=== DATA SHOWN ===
======
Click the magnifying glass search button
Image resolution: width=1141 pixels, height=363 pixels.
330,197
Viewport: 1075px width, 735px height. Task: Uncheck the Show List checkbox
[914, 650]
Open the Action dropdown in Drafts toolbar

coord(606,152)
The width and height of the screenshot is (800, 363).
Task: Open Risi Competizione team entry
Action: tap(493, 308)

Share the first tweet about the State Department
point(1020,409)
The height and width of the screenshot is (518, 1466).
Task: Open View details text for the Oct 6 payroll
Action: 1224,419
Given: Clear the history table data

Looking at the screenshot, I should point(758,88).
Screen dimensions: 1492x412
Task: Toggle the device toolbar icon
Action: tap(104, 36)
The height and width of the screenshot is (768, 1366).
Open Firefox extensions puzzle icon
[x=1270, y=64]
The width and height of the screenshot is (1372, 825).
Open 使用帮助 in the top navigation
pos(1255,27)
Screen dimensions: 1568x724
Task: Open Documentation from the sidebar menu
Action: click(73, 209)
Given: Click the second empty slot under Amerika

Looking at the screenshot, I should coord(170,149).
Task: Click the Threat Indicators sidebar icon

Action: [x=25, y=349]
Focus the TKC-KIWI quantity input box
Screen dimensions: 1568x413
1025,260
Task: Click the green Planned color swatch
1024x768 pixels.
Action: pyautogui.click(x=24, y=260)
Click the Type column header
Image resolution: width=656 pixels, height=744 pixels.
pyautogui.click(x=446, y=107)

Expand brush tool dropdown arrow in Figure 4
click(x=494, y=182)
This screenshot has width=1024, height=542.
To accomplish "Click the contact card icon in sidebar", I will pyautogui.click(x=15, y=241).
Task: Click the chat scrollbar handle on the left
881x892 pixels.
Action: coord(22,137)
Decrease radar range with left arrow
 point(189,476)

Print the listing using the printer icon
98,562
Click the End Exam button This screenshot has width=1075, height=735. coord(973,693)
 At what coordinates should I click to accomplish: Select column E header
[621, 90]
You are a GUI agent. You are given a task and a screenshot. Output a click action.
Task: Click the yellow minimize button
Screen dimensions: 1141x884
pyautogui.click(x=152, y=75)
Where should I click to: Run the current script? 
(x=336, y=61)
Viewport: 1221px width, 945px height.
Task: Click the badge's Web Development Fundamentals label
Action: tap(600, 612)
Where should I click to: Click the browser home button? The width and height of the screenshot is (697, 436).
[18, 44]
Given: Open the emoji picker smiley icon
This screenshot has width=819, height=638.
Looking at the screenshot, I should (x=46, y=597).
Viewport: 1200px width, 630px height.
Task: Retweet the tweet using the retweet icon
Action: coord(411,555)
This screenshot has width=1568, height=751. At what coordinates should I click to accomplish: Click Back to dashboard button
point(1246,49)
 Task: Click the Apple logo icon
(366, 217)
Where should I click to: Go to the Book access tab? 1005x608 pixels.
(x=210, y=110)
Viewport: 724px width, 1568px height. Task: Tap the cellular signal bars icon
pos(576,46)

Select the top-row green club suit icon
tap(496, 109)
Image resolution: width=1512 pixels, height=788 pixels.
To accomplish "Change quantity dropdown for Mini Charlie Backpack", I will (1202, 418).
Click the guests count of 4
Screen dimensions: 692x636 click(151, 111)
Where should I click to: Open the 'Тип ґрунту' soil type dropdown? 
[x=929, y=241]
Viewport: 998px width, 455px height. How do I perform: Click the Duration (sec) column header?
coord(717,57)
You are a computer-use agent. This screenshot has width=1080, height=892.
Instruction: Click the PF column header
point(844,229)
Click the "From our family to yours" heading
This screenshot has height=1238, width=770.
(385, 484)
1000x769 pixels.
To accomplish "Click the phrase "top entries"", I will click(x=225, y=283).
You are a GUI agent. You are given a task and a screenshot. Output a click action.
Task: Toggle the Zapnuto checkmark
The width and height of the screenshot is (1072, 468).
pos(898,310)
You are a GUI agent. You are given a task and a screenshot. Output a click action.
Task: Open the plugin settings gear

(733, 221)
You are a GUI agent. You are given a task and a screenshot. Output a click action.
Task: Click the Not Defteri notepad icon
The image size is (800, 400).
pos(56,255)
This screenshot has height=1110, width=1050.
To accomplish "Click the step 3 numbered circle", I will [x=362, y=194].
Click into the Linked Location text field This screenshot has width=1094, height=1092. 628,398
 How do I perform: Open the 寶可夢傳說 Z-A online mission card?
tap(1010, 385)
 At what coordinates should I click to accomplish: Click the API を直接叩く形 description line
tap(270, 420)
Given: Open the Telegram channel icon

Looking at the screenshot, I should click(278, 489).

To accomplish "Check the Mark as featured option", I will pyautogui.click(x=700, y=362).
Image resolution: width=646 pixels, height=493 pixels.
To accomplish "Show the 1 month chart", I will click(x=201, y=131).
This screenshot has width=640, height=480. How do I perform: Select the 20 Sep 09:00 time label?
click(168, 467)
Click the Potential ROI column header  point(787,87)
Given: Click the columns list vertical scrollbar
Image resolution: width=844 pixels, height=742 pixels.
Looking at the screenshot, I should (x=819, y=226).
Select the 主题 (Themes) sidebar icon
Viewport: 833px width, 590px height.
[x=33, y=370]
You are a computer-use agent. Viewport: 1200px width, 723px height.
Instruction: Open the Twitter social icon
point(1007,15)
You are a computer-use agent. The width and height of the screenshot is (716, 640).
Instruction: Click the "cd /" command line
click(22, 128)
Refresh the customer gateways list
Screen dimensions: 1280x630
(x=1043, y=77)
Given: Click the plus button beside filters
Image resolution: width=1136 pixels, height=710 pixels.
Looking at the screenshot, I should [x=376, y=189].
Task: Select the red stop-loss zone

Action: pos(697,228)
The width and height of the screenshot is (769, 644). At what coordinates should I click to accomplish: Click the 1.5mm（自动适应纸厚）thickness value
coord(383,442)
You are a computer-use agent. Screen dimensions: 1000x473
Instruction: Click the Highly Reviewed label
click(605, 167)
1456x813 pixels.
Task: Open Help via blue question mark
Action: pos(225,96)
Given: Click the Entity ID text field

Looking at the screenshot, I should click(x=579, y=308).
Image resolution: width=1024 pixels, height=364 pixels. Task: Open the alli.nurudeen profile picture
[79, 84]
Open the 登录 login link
======
=== INSTRUCTIONS TO FOLLOW ===
Each record above has to be set down again, exactly and completely.

=== RESULT OF THIS TASK ===
Click the magnifying glass search button
Image resolution: width=1141 pixels, height=363 pixels.
330,197
Viewport: 1075px width, 735px height. Task: Uncheck the Show List checkbox
[914, 650]
Open the Action dropdown in Drafts toolbar

coord(606,152)
The width and height of the screenshot is (800, 363).
Task: Open Risi Competizione team entry
Action: tap(493, 308)

Share the first tweet about the State Department
point(1020,409)
The height and width of the screenshot is (518, 1466).
Task: Open View details text for the Oct 6 payroll
Action: 1224,419
Given: Clear the history table data

Looking at the screenshot, I should point(758,88).
Screen dimensions: 1492x412
Task: Toggle the device toolbar icon
Action: tap(104, 36)
The height and width of the screenshot is (768, 1366).
Open Firefox extensions puzzle icon
[x=1270, y=64]
The width and height of the screenshot is (1372, 825).
Open 使用帮助 in the top navigation
pos(1255,27)
Screen dimensions: 1568x724
Task: Open Documentation from the sidebar menu
Action: click(73, 209)
Given: Click the second empty slot under Amerika

Looking at the screenshot, I should coord(170,149).
Task: Click the Threat Indicators sidebar icon

Action: [x=25, y=349]
Focus the TKC-KIWI quantity input box
Screen dimensions: 1568x413
1025,260
Task: Click the green Planned color swatch
1024x768 pixels.
Action: pyautogui.click(x=24, y=260)
Click the Type column header
Image resolution: width=656 pixels, height=744 pixels.
pyautogui.click(x=446, y=107)

Expand brush tool dropdown arrow in Figure 4
click(x=494, y=182)
This screenshot has width=1024, height=542.
To accomplish "Click the contact card icon in sidebar", I will pyautogui.click(x=15, y=241).
Task: Click the chat scrollbar handle on the left
881x892 pixels.
Action: coord(22,137)
Decrease radar range with left arrow
 point(189,476)

Print the listing using the printer icon
98,562
Click the End Exam button This screenshot has width=1075, height=735. coord(973,693)
 At what coordinates should I click to accomplish: Select column E header
[621, 90]
You are a GUI agent. You are given a task and a screenshot. Output a click action.
Task: Click the yellow minimize button
Screen dimensions: 1141x884
pyautogui.click(x=152, y=75)
Where should I click to: Run the current script? 
(x=336, y=61)
Viewport: 1221px width, 945px height.
Task: Click the badge's Web Development Fundamentals label
Action: tap(600, 612)
Where should I click to: Click the browser home button? The width and height of the screenshot is (697, 436).
[18, 44]
Given: Open the emoji picker smiley icon
This screenshot has width=819, height=638.
Looking at the screenshot, I should (x=46, y=597).
Viewport: 1200px width, 630px height.
Task: Retweet the tweet using the retweet icon
Action: coord(411,555)
This screenshot has width=1568, height=751. At what coordinates should I click to accomplish: Click Back to dashboard button
point(1246,49)
 Task: Click the Apple logo icon
(366, 217)
Where should I click to: Go to the Book access tab? 1005x608 pixels.
(x=210, y=110)
Viewport: 724px width, 1568px height. Task: Tap the cellular signal bars icon
pos(576,46)

Select the top-row green club suit icon
tap(496, 109)
Image resolution: width=1512 pixels, height=788 pixels.
To accomplish "Change quantity dropdown for Mini Charlie Backpack", I will (1202, 418).
Click the guests count of 4
Screen dimensions: 692x636 click(151, 111)
Where should I click to: Open the 'Тип ґрунту' soil type dropdown? 
[x=929, y=241]
Viewport: 998px width, 455px height. How do I perform: Click the Duration (sec) column header?
coord(717,57)
You are a computer-use agent. This screenshot has width=1080, height=892.
Instruction: Click the PF column header
point(844,229)
Click the "From our family to yours" heading
This screenshot has height=1238, width=770.
(385, 484)
1000x769 pixels.
To accomplish "Click the phrase "top entries"", I will click(x=225, y=283).
You are a GUI agent. You are given a task and a screenshot. Output a click action.
Task: Toggle the Zapnuto checkmark
The width and height of the screenshot is (1072, 468).
pos(898,310)
You are a GUI agent. You are given a task and a screenshot. Output a click action.
Task: Open the plugin settings gear

(733, 221)
You are a GUI agent. You are given a task and a screenshot. Output a click action.
Task: Click the Not Defteri notepad icon
The image size is (800, 400).
pos(56,255)
This screenshot has height=1110, width=1050.
To accomplish "Click the step 3 numbered circle", I will [x=362, y=194].
Click into the Linked Location text field This screenshot has width=1094, height=1092. 628,398
 How do I perform: Open the 寶可夢傳說 Z-A online mission card?
tap(1010, 385)
 At what coordinates should I click to accomplish: Click the API を直接叩く形 description line
tap(270, 420)
Given: Open the Telegram channel icon

Looking at the screenshot, I should click(278, 489).

To accomplish "Check the Mark as featured option", I will pyautogui.click(x=700, y=362).
Image resolution: width=646 pixels, height=493 pixels.
To accomplish "Show the 1 month chart", I will click(x=201, y=131).
This screenshot has width=640, height=480. How do I perform: Select the 20 Sep 09:00 time label?
click(168, 467)
Click the Potential ROI column header  point(787,87)
Given: Click the columns list vertical scrollbar
Image resolution: width=844 pixels, height=742 pixels.
Looking at the screenshot, I should (x=819, y=226).
Select the 主题 (Themes) sidebar icon
Viewport: 833px width, 590px height.
[x=33, y=370]
You are a computer-use agent. Viewport: 1200px width, 723px height.
Instruction: Open the Twitter social icon
point(1007,15)
You are a computer-use agent. The width and height of the screenshot is (716, 640).
Instruction: Click the "cd /" command line
click(22, 128)
Refresh the customer gateways list
Screen dimensions: 1280x630
(x=1043, y=77)
Given: Click the plus button beside filters
Image resolution: width=1136 pixels, height=710 pixels.
Looking at the screenshot, I should [x=376, y=189].
Task: Select the red stop-loss zone

Action: pos(697,228)
The width and height of the screenshot is (769, 644). At what coordinates should I click to accomplish: Click the 1.5mm（自动适应纸厚）thickness value
coord(383,442)
You are a computer-use agent. Screen dimensions: 1000x473
Instruction: Click the Highly Reviewed label
click(605, 167)
1456x813 pixels.
Task: Open Help via blue question mark
Action: pos(225,96)
Given: Click the Entity ID text field

Looking at the screenshot, I should click(x=579, y=308).
Image resolution: width=1024 pixels, height=364 pixels. Task: Open the alli.nurudeen profile picture
[79, 84]
Open the 登录 login link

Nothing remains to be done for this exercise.